Susan Travis from the Tech Council of Australia
Susan discussed the economic implications of AI for Australia.
Generative AI’s Potential which could add tens of billions to the economy by 2030.
Economic Projections ranged from $45B with slow-paced adoption, $75B with medium-paced adoption and $115B with fast-paced adoption.
Adding that 70% Economic Value is expected to benefit existing businesses, highlighting the importance of integrating AI into current operations in all businesses. She also talked about government and regulations, both voluntary and mandatory measures.
Government’s Approach to AI Regulation
Voluntary Measures
Voluntary AI Safety Standard: Encourages safe AI practices.
Investment in SMEs: Programs like AI Adopt aim to boost AI capabilities in small and medium enterprises, fostering responsible AI development.
Mandatory Measures
Guardrails for High-Risk AI: Implementing stringent testing, transparency, and accountability measures for AI applications in high-risk settings (e.g., employment decisions, housing).
Legal Reforms: Address AI impacts on privacy and copyright and ensure legal frameworks are up-to-date with technological advancements.
Five-Point Plan for AI Regulations
Clear Regulatory Strategy: Develop and publish a risk-based approach to AI regulation.
Global Interoperability: Prioritise alignment with international best practices.
Expert Advisory Model: Establish an advisory and coordination model to uplift AI capabilities.
Clarify Existing Laws: Ensure current laws are clear and effectively enforced to cover AI-related issues.
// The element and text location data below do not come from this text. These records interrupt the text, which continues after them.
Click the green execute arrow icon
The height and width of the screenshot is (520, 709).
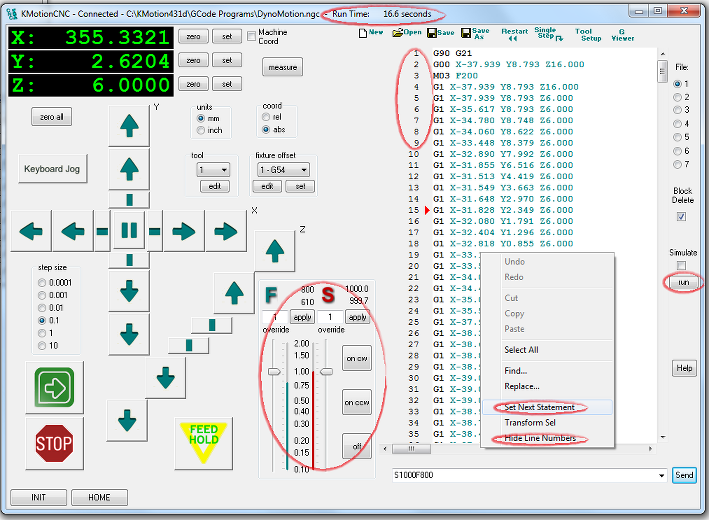54,386
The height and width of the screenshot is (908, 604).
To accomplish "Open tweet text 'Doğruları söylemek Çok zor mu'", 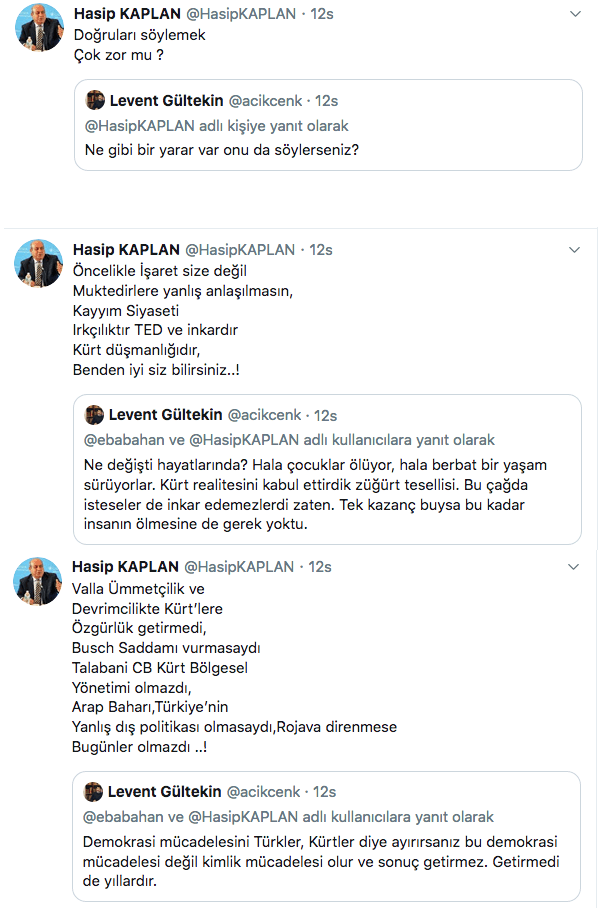I will pos(126,45).
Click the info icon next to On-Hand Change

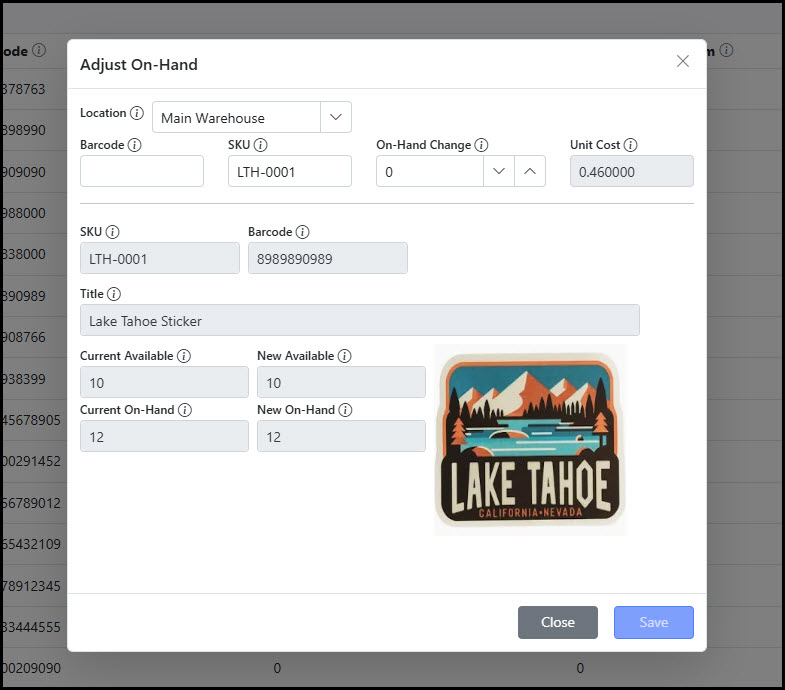(481, 145)
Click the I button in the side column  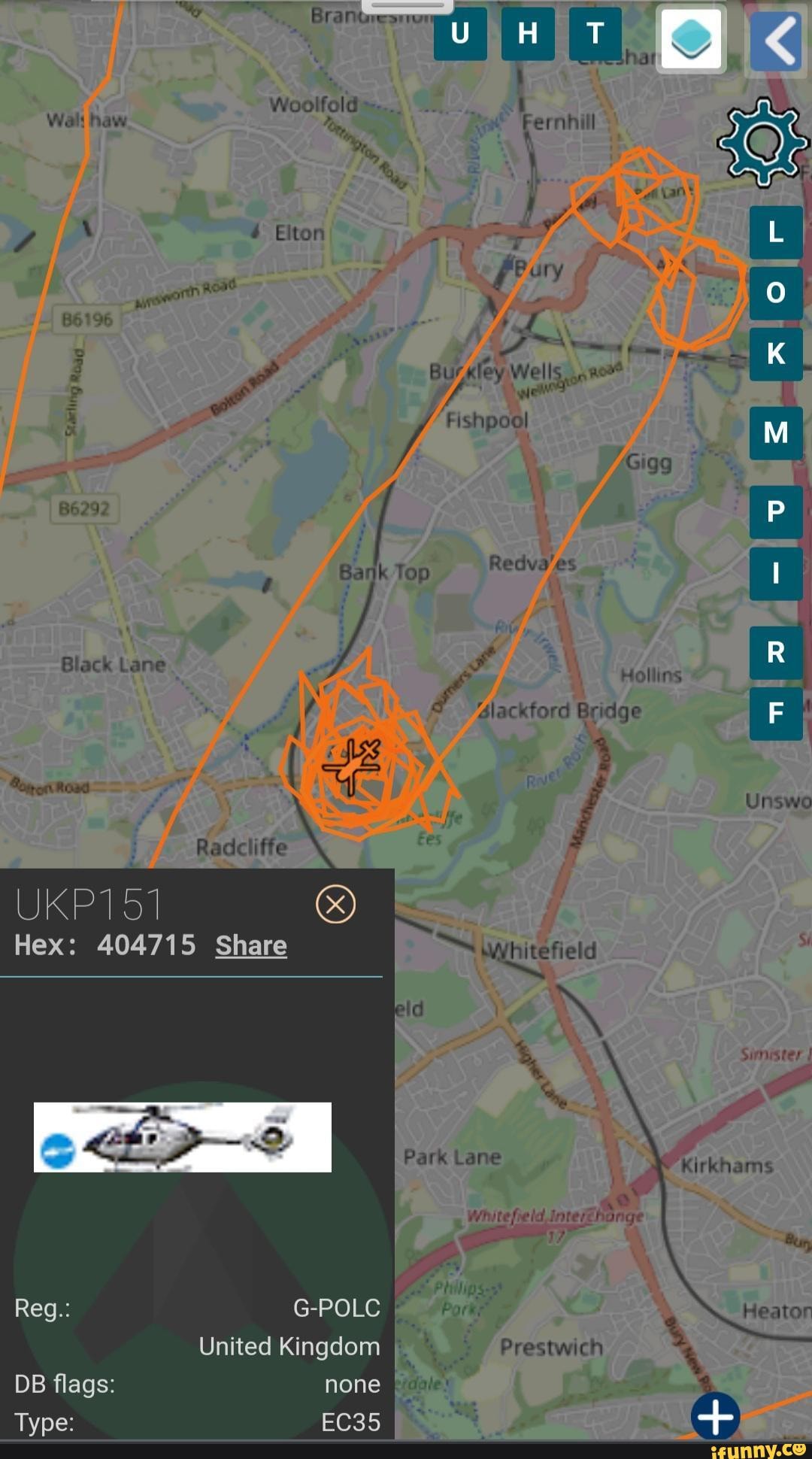point(776,573)
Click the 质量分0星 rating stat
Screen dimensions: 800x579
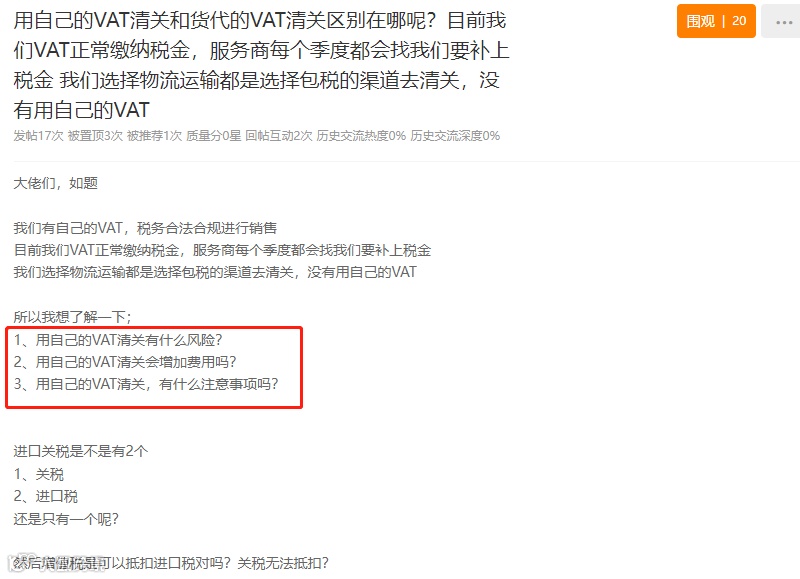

Targeted Review and Reform: Regular reviews and reforms to keep laws relevant in the digital age.
Afternoon Sessions
The afternoon sessions were particularly enriching, especially since I was involved with them—I always get extra energy and buzz from these things. I specifically participated in two Decision-Maker Panels: one on Business and GenAI and the other on Developer impacts from GenAI (inc SDLC).
Given the wealth of experiences in the room, it wasn't surprising that the discussion took many turns from the deeply practical to philosophical ups and downs. Here are some key takeaways:
AI Native Generation
Interns and Junior Developers: The new generation of developers, coming from universities as "AI natives," brings diverse opinions and fresh ideas to companies. Their innate familiarity with AI technologies is reshaping workplace dynamics and innovation approaches. However, the cost economics of developers compared to AI coding assistants and AI coders will be interesting from an economic perspective.
AI for Cybersecurity
Fighting AI with AI: There was a consensus on the need for AI to combat AI, particularly in cybersecurity. As bad actors increasingly use AI for attacks, cybercrime prevention companies employ "good" AI to defend against these threats. I learned that "Bad English" spammers do this intentionally as it targets certain individuals in the community who may be more likely to be "softer" targets.
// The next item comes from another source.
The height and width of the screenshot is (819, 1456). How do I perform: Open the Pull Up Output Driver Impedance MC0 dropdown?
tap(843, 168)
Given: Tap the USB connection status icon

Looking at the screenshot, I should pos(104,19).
Revolutionising the Software Development Life Cycle (SDLC)
Beyond Coding: Generative AI is set to transform other areas of the SDLC beyond just coding. Areas like Requirements Gathering, done via AI can streamline the process of collecting and analysing requirements. Plus Testing and GenAI can greatly enhance the ease of building and sustaining a Test-Driven Development (TDD) culture, ensuring robust and reliable software.
Future Readiness
Preparing for the Future: Given the rapid advancements in AI, a thought-provoking question was posed about whether software developers are ready for how the world will look in the next 10 years.
Personal Reflections
Reconnecting with old friends and seeing the progress and developments in organisations were highlights. The event not only provided a platform to discuss current AI trends and challenges but also fostered new connections and collaborations. Huge shout out to all the new friends that I made yesterday—is it time for a coffee soon?
Overall, the AWS AI Day event was an awesome experience, filled with rich discussions and valuable insights. It left me ever more optimistic about AI's future and its potential to drive economic and societal advancements in our country.